> [PROMPT A]
Return the passage of the debate excerpt from "Some areas of" up to and including "more there too.", copied word for word.
> [PROMPT B]
According to the debate excerpt, how many notable language schools are there within the small area of Hastings, St Leonards and around?

There is a further problem, looking forward. Many people first come to this country as a youngster on an exchange. Very often they will return, perhaps for higher or further education. We do not want to cut that off at the beginning. That would be extremely short-sighted.
Some areas of the country have a number of language schools. I am thinking of where I live in East Sussex where, within quite a small area of Hastings, St Leonards and around, there are three notable language schools. The same could be said of the constituency in Plymouth of which I had the honour to be the MP. If one looks round at some of the seaside resorts, one will find a good many more there too.
This is a useful, small part of the major issues of which this Bill is party, but I believe it is very important and I hope that my noble friend will be inclined to accept the amendment.
My Lords, along with the noble Baroness, Lady Fookes, I support Amendment 60, which the noble Baroness, Lady Prashar, spoke to so ably. It is a good thing for young people to come over to learn English here or to have adventure holidays or to do an exchange. We can all remember it if we had that opportunity. Those, who like me who were teachers, knew the benefit for children, and the children and grandchildren of many of us have taken this opportunity.
I cannot think of one reason why we would want to make it more difficult for these things to continue. It is one of those things that we can all agree on—it is what we would want for young people, whether they are our own children or somebody else’s. It is not just meeting people and learning the language, there is something about it that, perhaps, you only realise as you get older. The seeds that you sow in those early years, culturally and in terms of understanding, stay with you for life. Even if you do not come back to university in the United Kingdom in a few years’ time, in your heart you remain friends with somewhere you have been as a young person. I had an opportunity to be an exchange student in America when I was doing my teacher training. It has had a huge effect on me throughout my life. There is an affection, a loyalty and an understanding that I have never lost. Why would we want to make it difficult in the future for more children to have an opportunity like that?

> [INFORMATION SHOWN]
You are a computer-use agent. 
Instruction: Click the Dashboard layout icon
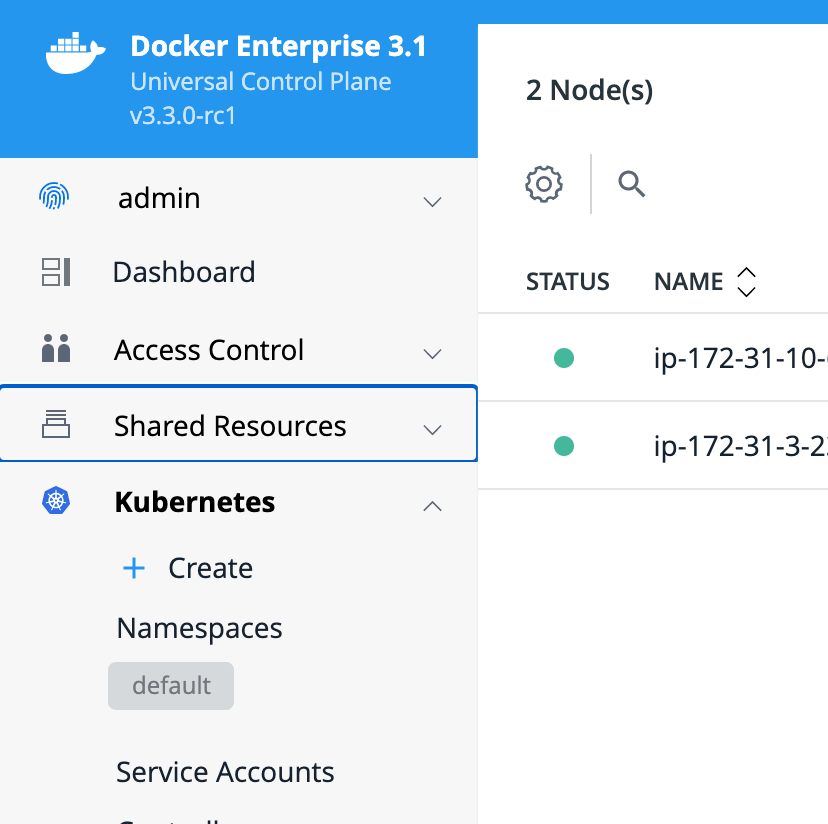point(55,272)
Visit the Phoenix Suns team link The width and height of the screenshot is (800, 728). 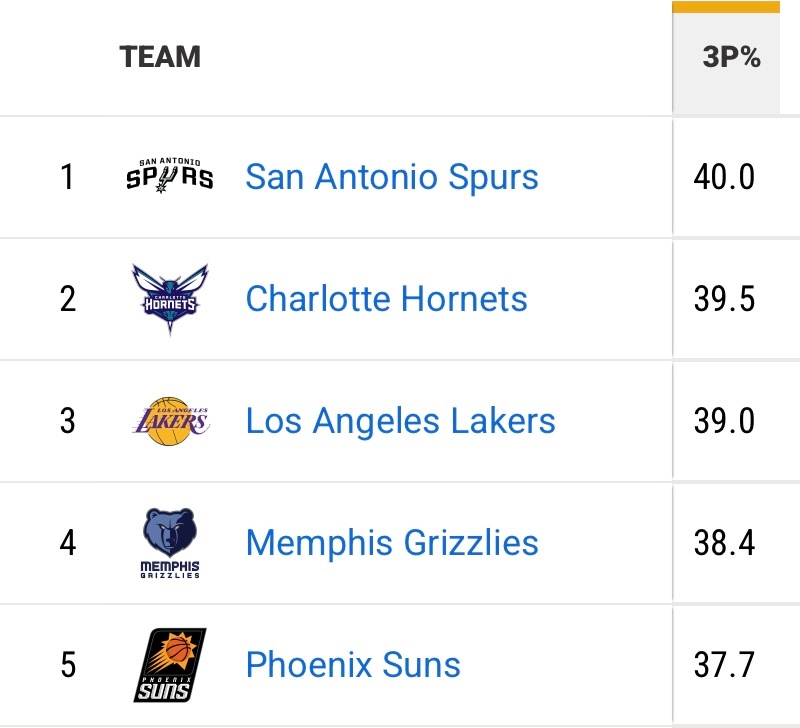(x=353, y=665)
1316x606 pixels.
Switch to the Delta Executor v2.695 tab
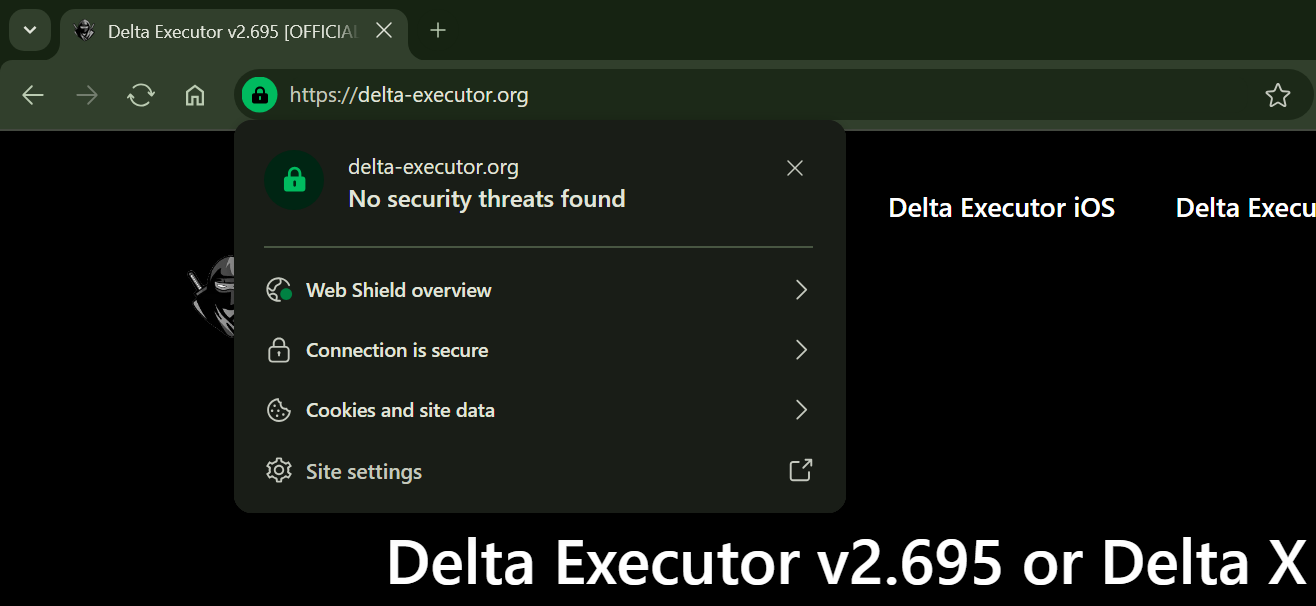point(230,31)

> [ANSWER SPACE A]
Some areas of the country have a number of language schools. I am thinking of where I live in East Sussex where, within quite a small area of Hastings, St Leonards and around, there are three notable language schools. The same could be said of the constituency in Plymouth of which I had the honour to be the MP. If one looks round at some of the seaside resorts, one will find a good many more there too.

> [ANSWER SPACE B]
Three.